### EXERCISE AIM
Update the rows from the line with "Click the print" to the line with "I will point(42,359).", replacing "icon" with "button" and leaving everything else as it is.

### SUPPLIED DATA
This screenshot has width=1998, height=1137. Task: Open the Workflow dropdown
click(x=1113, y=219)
* * *
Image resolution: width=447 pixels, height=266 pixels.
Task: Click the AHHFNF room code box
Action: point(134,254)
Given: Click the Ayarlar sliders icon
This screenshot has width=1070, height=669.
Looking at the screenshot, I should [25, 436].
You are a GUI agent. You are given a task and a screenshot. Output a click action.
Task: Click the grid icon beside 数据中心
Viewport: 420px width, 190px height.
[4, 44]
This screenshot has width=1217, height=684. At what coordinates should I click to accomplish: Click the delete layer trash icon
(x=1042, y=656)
---
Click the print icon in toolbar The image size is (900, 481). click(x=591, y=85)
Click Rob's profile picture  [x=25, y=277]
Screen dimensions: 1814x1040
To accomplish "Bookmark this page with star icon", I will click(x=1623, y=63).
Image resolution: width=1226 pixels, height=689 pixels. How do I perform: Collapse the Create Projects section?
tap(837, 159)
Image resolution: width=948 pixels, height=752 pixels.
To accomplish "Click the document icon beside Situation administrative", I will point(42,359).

### COMPLETE ANSWER
Click the print button in toolbar The image size is (900, 481). click(x=591, y=85)
Click Rob's profile picture  [x=25, y=277]
Screen dimensions: 1814x1040
To accomplish "Bookmark this page with star button", I will click(x=1623, y=63).
Image resolution: width=1226 pixels, height=689 pixels. How do I perform: Collapse the Create Projects section?
tap(837, 159)
Image resolution: width=948 pixels, height=752 pixels.
To accomplish "Click the document button beside Situation administrative", I will point(42,359).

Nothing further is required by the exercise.